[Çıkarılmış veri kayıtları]
━━━━━━
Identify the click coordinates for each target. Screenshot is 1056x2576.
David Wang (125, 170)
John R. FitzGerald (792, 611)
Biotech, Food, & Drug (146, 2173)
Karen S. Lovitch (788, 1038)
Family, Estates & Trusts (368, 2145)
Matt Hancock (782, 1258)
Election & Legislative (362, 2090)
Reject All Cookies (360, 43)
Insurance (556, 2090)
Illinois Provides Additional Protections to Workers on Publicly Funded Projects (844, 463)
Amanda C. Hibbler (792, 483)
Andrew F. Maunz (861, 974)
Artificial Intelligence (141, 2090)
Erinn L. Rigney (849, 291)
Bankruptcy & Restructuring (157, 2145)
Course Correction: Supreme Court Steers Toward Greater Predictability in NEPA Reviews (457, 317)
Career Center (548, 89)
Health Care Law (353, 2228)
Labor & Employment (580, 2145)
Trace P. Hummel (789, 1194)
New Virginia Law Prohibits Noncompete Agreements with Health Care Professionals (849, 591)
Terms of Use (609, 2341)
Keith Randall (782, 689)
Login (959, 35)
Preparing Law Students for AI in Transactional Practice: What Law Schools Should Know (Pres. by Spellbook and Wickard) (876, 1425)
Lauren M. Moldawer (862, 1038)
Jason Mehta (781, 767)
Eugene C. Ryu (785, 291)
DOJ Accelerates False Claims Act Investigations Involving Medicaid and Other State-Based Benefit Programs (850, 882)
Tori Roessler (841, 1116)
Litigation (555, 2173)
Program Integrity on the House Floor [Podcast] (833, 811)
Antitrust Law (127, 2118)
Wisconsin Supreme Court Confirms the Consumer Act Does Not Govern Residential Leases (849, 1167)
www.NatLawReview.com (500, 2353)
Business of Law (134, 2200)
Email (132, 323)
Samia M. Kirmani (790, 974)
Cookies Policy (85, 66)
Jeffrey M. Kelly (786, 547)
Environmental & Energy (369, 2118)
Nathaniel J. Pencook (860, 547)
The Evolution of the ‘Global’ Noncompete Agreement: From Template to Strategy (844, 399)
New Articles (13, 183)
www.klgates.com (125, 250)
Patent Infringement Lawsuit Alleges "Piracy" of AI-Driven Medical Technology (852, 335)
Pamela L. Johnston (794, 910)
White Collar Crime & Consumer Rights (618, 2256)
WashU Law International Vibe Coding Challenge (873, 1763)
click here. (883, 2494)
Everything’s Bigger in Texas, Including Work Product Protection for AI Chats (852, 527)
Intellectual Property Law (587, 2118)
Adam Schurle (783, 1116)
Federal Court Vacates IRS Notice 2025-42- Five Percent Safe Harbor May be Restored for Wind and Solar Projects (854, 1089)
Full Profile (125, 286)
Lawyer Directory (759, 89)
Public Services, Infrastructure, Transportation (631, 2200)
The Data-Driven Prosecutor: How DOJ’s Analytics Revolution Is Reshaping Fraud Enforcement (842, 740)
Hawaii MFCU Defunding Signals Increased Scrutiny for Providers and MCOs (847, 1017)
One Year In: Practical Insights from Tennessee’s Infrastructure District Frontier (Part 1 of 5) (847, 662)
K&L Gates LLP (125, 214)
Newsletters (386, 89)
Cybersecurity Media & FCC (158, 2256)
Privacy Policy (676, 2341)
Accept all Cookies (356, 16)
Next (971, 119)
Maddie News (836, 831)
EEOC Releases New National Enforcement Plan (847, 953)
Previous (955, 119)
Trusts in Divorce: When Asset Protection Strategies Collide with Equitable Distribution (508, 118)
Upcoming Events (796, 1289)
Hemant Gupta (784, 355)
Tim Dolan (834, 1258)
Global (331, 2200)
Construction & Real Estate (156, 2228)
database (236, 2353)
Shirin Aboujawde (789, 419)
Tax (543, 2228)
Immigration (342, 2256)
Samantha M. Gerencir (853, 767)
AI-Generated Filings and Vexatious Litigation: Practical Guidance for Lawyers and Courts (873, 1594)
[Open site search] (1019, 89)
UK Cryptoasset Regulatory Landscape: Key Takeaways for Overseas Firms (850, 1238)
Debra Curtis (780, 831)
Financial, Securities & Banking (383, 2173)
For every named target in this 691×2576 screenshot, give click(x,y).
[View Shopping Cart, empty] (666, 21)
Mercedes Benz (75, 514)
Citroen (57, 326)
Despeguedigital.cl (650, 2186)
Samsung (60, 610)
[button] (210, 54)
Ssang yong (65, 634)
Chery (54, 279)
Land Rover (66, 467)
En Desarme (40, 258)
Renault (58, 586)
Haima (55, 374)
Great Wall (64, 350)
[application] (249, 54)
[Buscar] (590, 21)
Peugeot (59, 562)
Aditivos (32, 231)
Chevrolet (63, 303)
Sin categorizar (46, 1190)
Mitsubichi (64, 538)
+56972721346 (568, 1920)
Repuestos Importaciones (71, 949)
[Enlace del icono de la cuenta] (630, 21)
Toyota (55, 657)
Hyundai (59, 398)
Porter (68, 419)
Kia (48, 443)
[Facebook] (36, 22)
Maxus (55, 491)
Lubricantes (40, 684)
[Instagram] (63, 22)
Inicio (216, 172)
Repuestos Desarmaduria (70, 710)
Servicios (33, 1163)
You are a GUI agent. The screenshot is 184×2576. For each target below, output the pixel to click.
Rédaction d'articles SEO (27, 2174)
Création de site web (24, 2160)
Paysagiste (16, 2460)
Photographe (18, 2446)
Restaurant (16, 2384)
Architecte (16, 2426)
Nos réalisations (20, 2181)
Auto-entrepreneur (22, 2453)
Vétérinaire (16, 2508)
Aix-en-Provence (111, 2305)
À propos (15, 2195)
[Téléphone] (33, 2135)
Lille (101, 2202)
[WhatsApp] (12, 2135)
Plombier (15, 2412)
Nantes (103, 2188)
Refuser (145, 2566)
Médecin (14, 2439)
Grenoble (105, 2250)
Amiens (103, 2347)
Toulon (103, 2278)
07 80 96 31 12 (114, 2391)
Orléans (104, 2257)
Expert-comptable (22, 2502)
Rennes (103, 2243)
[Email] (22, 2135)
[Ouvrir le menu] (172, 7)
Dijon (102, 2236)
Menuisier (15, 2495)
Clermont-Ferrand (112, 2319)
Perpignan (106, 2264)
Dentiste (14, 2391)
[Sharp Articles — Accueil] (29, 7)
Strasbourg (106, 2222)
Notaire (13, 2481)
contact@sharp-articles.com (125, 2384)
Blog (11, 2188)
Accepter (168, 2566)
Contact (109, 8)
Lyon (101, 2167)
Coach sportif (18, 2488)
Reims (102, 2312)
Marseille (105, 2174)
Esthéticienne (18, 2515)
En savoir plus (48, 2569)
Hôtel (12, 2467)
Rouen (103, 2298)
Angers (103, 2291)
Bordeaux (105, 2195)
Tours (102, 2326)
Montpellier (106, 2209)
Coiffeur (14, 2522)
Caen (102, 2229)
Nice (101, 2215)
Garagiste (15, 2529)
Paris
━━━━━━
Alıştırma Yönergesi — Yukarıdaki kayıtlarda "Global" sözcüğünü içeren satırları bulun ve her birini kopyalayın.

Alıştırma Sonucu —
The Evolution of the ‘Global’ Noncompete Agreement: From Template to Strategy (844, 399)
Global (331, 2200)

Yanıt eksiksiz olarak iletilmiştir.